COFFRET CLASSIQUE DU CINEMA HONGROIS VOL. 2

De : Collectif

Hongrie, 1964-1975,
Zone 2,
30.00 €


Coffret classiques du cinéma hongrois vol. 2 (5 films)

La collection hongroise rassemble, souvent en première mondiale en DVD, les chefs-d’oeuvre du cinéma hongrois de la fin des années 50 au début des années 70. Masters restaurés, nouveaux sous-titres et livrets d’analyse inclus. Le cinéma hongrois a alors vécu son âge d’or, avec l’éclosion d’une série de grands maîtres, mais les films furent ensuite pour la plupart bloqués dans leur pays jusqu’à aujourd’hui.

SINDBAD Zoltan Huszarik
90 mn • 1971 • Couleur • VOSTF
Prix Joseph von Sternberg Mannheim 1972

A l’heure de sa mort, Sindbad, Don Juan hongrois et héros proustien, se balade dans ses souvenirs, rendant visite à toutes les femmes courtisées au cours de sa vie…

Oeuvre nostalgique, sensuelle, iconoclaste, tourmentée, mêlant soif de vivre et profonde mélancolie, SINDBAD est l’expression d’une personnalité singulière. Zoltán Huszárik ressuscite le héros des nouvelles de Gyula Krúdy, figure novatrice de la littérature hongroise moderne. Le film, très moderne, mêlant les strates temporelles, est devenu culte.


ADOPTION Marta Meszaros
89 mn • 1975 • N&B • VOSFT
Ours d’or Festival de Berlin 1975

Kata, ouvrière de 42 ans dans une usine de menuiserie, éprouve le besoin éperdu d’avoir un enfant. Mais Joska, son amant, déjà marié et père de deux enfants, refuse. Elle rencontre Anna, une adolescente issue d’un foyer pour délinquantes. Elle s’attache à la jeune femme et décide de l’aider…

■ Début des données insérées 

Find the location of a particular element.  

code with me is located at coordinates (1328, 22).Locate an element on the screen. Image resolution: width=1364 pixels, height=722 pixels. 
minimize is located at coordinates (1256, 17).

Le film de Márta Mészáros dénonce les conséquences amères pour les femmes de plusieurs siècles d’inégalités. Ses personnages de femmes incarnent l’inquiétude sociale, luttant pour leur émancipation. Avec une écriture très personnelle faite de tact, de sensualité et de chaleur, la caméra, attentive aux gestes spontanés scrute avec tendresse les visages, les regards et l’âme des personnages.


L'AGE DES ILLUSIONS Istvan Szabo
95 mn • 1964 • N&B • VOSFT
Léopard d’argent Festival de Locarno 1965

Jancsi, en même temps que trois de ses amis, diplômés et embauchés dans la même entreprise, entre dans la vie adulte avec ambition, prêt à multiplier les conquêtes féminines et à se battre contre la médiocrité ambiante…

Parmi les premiers à utiliser le langage de la Nouvelle Vague française, L’ÂGE DES ILLUSIONS, discret hommage à Truffaut, laisse deviner les marques laissées par le fascisme, le stalinisme puis l’insurrection écrasée de 1956. Szabó observe avec tendresse ses personnages négocier douloureusement le passage de la jeunesse à l’âge adulte, saisissant l’évolution d’une relation et la fragilité du bonheur.


JOURS GLACES Andras Kovacs
110 mn • 1966 • N&B • VOSTF Meilleur acteur, Grand Prix du Film Hongrois 1967

1946. Trois officiers et un caporal de nationalité hongroise, présumés complices et coupables de la mort de milliers de personnes attendent en prison leur jugement… 3 300 personnes furent en effet exécutées en janvier 1942 dans la terrible « opération de nettoyage » d’Újvidék (Novi Sad)…

Le langage filmique dépouillé et maîtrisé contraste avec la violence du propos. JOURS GLACÉS interroge sur la part de responsabilité dans les atrocités commises au nom d’un gouvernement, et en dernier ressort sur une tragédie intime, posant la question toujours pertinente de la faute et de la culpabilité.


LES FAUCONS Istvan Gaal
Prix du Jury Festival de Cannes 1970
95 mn • 1970 • Couleur • VOSTF Prix du Jury Festival de Cannes 1970

Un étudiant en ornithologie entreprend un stage d’été auprès d’un fauconnier qui dresse ses rapaces dans la steppe déserte. Il est d’abord fasciné par les qualités de son chef, obsédé par son métier, jusqu’à ce qu’il découvre son extrême cruauté...

La complexité de la bande sonore, l’image très mobile qui épouse la vastitude des plaines hongroises et la mise en scène concourent à une oeuvre singulière : un poème d’espace et de couleur, un film tendu et dépouillé, une méditation vibrante sur le pouvoir et la violence, critique d’un gouvernement des hommes les réduisant à de simples exécutants, bercés par l’apparence de leur liberté.